Set task a => In the forum thread, what role on the site does EleGirl say she holds?

# hello



## Noor Zahra (Jul 6, 2019)

I am new here in this community, I am a digital marketer and running my online digital marketing business.

Mum of 2 young children.

Life is not hard ,its so amazing and beautiful, but in some situations we feel like its the End of the world.

Most important topic of our society is marriage and relationships in my opinion, as may are struggling to save their relationships and marriages. some times women can go bit further for some reasons to create the situations bit worse and some times men.

Both at the same time thinks that he or she is right.

I also suffer many hard times in my life but coped on many occasions.

In my opinions we can save our marriage according to my experience, and this method helped me a lot in my journey and I believe it can help everyone .

The reason to join here is, after using this method in many peoples life , I got so many good reviews and I thought why not share this to a proper forum where hundreds and thousands of people can take advantage from this proven method.

I hope you will share your feedback


----------



## EleGirl (Dec 3, 2011)

Hello, 

I'm a site administrator and moderator.

I'm not sure what you are trying to do here. Your poll is basically asking people if they are willing to follow some method you think you have developed to save marriages. But you don't tell us anything about your method and without that information how can anyone know if they are interested or not.

You also don't provide us with your background and why you think you are qualified.

Are you selling something? Perhaps you are trying to get people to pay for your help? You need to be 100% clear here on what your goals are.

If you are only here to share and help people, than please do so by posting in response on threads.


----------

Records for the task =>
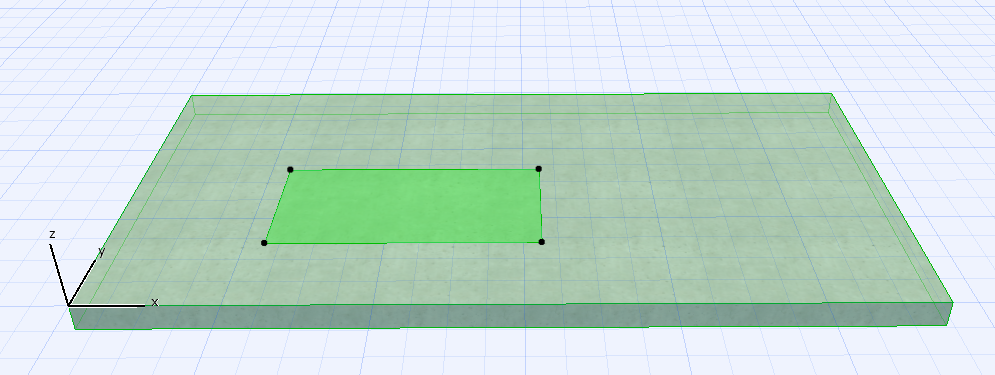The image size is (995, 375).
Task: Click the slab's front-right bottom corner
Action: [x=947, y=325]
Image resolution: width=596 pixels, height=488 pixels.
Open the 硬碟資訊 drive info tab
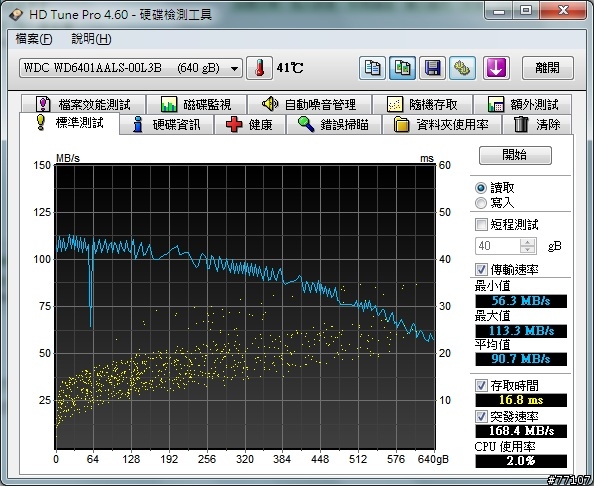pyautogui.click(x=167, y=125)
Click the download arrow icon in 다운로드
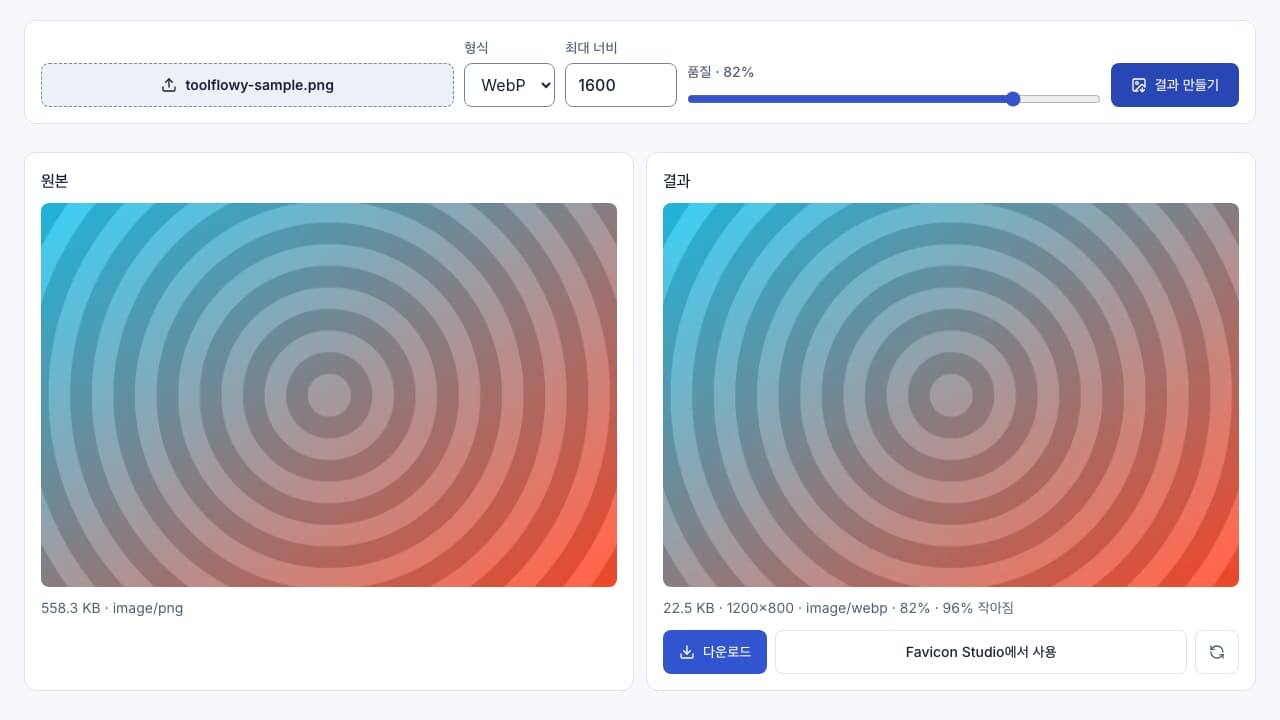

Set task b => Rescale the entries from the line containing "Image resolution: width=596" through the end of the entries, both ends included, by rewriting every line, requests included, with each coordinate in the answers multiplied by 0.25 and rounded to a whole number, halves up. Omit the pictures.

Correct output a => She is a site administrator and moderator.

Correct output b =>
Image resolution: width=596 pixels, height=488 pixels.
Open the 硬碟資訊 drive info tab
pyautogui.click(x=42, y=31)
Click the download arrow icon in 다운로드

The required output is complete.